🤖 AI Summary
Current audio-based role-playing evaluation relies on audio large language models (ALLMs) as zero-shot evaluators, suffering from three key limitations: neglect of paralinguistic cues, coarse-grained scoring, and dependence on distorted synthetic speech references. To address these, we propose DRAME-Eval—a human-aligned evaluation framework introducing the first dual-path paradigm: “character prototype-driven” (top-down) and “real-speech-anchored” (bottom-up). We further construct the first bilingual, human-annotated speech evaluation benchmark and implement fine-tuned ALLMs for multi-dimensional, fine-grained scoring. Experiments demonstrate substantial improvements in human correlation: Pearson’s *r* = 0.629 (+0.149) for prototype fidelity and 0.625 (+0.235) for realism—significantly outperforming zero-shot and few-shot baselines.
📝 Abstract
Role-play has become a key testbed for generative models, expanding from text-only dialogue to multimodal interaction.

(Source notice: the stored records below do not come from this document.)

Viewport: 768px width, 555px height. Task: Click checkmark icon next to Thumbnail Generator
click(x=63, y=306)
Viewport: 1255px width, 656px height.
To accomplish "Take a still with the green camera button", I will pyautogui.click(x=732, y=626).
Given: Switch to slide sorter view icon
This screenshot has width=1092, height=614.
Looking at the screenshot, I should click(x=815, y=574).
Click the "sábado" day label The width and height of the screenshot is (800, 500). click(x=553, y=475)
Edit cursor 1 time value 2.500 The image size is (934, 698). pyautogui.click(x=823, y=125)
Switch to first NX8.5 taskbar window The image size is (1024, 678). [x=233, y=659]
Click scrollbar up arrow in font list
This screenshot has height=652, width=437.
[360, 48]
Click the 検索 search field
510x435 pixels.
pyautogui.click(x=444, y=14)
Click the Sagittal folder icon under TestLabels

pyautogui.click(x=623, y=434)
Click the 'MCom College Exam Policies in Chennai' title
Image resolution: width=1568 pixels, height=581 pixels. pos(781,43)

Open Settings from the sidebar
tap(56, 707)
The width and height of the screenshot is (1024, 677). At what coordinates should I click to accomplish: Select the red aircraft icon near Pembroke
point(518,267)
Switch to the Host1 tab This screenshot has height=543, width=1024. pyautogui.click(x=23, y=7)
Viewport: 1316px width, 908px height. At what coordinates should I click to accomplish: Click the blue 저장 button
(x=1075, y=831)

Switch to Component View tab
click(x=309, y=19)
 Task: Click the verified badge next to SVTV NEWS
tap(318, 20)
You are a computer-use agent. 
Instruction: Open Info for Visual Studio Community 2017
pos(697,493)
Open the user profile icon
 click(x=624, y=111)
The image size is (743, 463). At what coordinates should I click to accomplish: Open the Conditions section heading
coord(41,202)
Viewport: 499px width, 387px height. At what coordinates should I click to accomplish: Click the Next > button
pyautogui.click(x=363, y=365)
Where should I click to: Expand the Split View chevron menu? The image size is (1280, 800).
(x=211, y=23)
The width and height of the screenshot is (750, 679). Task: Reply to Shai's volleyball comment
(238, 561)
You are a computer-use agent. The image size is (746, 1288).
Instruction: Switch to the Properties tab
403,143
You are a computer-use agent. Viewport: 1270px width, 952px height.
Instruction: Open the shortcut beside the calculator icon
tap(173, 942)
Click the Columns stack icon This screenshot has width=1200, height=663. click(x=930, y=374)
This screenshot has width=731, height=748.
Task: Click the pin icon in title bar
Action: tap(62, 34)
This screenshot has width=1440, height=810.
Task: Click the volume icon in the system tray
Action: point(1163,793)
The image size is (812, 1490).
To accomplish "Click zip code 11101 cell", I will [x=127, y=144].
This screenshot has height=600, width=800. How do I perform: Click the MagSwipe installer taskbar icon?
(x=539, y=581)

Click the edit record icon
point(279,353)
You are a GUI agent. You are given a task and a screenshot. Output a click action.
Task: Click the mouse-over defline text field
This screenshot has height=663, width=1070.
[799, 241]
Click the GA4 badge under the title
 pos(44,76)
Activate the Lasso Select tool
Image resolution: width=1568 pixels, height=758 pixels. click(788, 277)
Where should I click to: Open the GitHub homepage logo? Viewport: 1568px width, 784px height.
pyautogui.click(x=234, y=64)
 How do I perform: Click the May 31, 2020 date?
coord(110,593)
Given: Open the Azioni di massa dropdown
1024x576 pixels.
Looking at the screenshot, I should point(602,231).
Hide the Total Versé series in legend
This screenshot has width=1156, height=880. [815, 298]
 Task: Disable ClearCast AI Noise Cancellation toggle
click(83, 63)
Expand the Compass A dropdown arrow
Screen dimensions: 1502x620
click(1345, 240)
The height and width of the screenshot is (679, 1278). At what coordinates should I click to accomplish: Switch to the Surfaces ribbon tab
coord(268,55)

Extending role-play to speech captures prosody, emotion, and delivery, but also poses new evaluation challenges. Current pipelines often use audio large language models (ALLMs) as zero-shot judges, which miss paralinguistic cues, collapse multiple aspects into coarse scores, and rely on synthetic speech references that fail to reflect real-world roles. We present Speech-DRAME, a unified framework that contributes at three levels: (i) Speech-DRAME-EvalBench, an evaluation benchmark with bilingual human-annotated data and protocols for training and testing speech evaluation models (SEMs), (ii) DRAME-Eval, a fine-tuned evaluation model, which substantially outperforms zero-shot and few-shot ALLMs, and (iii) Speech-DRAME-RoleBench, a speech role-play benchmark that leverages DRAME-Eval as an automatic judge to compare speech foundation models (SFMs). Speech-DRAME distinguishes between two complementary evaluation strategies: Archetype Evaluation, a top-down approach measuring adherence to broad role archetypes, and Realism Evaluation, a bottom-up approach grounded in real human speech that emphasizes nuanced role quality. Compared to zero-shot ALLM judges, DRAME-Eval achieves stronger agreement with human ratings (Pearson correlation from 0.480 to 0.629 in archetypes, and 0.390 to 0.625 in realism). By integrating transparent benchmark resources, modeling approaches, and system-level evaluation, Speech-DRAME provides the first comprehensive, reproducible foundation for assessing spoken role-play.